The structural break can propagate through the recursion chain: if the inner commitment scheme is Shor-vulnerable, then common recursive constructions that preserve that commitment layer inherit the same post-quantum dependency. By contrast, recursion for hash-based IOP systems stays within the "hash + field arithmetic" envelope, so the dominant effect remains quantitative.

What I am not claiming

This is not a complete set of conclusions.

I am not claiming:

  • that STARK-style systems have no remaining PQ work (they do: QROM verification and parameter tightening),
  • that all Fiat-Shamir deployments have satisfactory end-to-end QROM stories,
  • that every proof family cleanly fits my taxonomy,
  • that I already have a final migration playbook for deployed systems,
  • that the current draft of the paper is ready.

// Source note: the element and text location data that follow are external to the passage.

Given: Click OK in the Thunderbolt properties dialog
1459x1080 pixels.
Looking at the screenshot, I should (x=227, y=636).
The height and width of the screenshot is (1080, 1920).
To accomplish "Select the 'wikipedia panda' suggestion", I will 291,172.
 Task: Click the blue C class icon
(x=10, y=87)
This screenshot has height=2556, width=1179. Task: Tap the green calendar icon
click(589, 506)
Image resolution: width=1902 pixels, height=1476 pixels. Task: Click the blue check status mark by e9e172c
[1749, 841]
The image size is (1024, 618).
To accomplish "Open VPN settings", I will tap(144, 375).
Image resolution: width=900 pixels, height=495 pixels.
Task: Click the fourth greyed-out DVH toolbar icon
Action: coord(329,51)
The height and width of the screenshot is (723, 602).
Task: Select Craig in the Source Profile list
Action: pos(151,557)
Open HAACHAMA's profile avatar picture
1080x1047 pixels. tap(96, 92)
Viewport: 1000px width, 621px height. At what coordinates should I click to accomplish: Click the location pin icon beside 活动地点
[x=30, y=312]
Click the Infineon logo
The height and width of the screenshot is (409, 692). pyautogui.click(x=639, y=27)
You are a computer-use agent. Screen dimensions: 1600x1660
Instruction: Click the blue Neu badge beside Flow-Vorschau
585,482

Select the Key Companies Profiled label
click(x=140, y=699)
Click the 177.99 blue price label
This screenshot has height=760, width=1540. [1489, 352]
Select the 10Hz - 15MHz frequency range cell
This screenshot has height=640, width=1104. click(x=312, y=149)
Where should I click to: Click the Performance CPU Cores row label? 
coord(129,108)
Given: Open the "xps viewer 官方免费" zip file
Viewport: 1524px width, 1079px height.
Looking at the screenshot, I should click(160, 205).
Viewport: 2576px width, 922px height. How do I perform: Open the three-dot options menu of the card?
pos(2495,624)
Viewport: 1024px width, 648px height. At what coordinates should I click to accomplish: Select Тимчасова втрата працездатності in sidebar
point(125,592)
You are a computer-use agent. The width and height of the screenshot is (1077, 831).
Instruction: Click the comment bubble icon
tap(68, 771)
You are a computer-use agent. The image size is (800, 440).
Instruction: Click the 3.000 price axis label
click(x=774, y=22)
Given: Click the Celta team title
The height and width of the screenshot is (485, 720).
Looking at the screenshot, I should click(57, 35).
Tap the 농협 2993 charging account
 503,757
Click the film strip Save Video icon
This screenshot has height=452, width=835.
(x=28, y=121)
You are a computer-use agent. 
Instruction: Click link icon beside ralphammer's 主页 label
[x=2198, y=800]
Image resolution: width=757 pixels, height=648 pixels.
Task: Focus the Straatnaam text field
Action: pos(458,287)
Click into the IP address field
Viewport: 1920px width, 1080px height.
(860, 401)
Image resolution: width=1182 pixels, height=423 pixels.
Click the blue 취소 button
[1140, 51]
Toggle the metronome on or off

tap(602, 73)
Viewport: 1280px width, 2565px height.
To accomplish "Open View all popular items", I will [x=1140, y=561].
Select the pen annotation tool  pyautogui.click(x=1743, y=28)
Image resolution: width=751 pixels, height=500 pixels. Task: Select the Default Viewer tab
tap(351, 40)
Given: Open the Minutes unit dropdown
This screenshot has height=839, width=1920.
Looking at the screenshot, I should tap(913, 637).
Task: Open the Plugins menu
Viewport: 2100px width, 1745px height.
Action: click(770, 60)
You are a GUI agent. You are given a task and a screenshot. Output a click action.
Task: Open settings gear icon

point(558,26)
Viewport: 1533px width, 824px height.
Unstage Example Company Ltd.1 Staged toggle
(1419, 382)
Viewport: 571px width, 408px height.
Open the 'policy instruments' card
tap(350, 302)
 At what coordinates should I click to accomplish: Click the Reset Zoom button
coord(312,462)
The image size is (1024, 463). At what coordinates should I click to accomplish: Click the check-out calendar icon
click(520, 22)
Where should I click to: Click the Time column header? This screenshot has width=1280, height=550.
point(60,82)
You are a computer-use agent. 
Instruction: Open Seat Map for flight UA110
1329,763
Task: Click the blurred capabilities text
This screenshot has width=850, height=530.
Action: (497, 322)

I am claiming something narrower:

The right way to reason about post-quantum ZK is more architectural and deployment-aware than most current discussions.

A note on methodology

The paper uses an explicit evidence-status convention to distinguish between claims that are directly supported by cited formal results ("Established"), engineering consequences that follow from cited results under stated assumptions ("Derived"), and deployment-oriented guidance that extrapolates beyond current end-to-end proofs ("Heuristic"). I mention this because the choice is deliberate: if the paper's thesis is that PQ readiness should be treated as an engineering problem, then the analysis should be transparent about which parts rest on proven ground and which parts are informed estimates.

Where I want to be challenged

I would welcome feedback on:

  • Where does this layered framing break down?
  • Is L2 really the right "hinge," or am I overemphasizing it?
  • Which deployed systems are the best counterexamples to this taxonomy?
  • Where is the line between modular replacement and full redesign blurrier than I describe?
  • Which systems have stronger or weaker QROM stories than I'm giving them credit for?
  • Do the case studies (Zcash, ZKsync, Starknet) validate the modularity test, or do they just happen to fit?
  • Which papers, blog posts, or implementation notes am I missing?
  • Which real deployments should be treated as additional case studies?

This is part of a larger, unfinished paper. Read it as an open research note, not a polished verdict. If the framing is wrong or missing something important, that is exactly what I want to hear.

Post-quantum ZK is about where vulnerable assumptions sit in the stack, and whether deployed systems can actually replace them.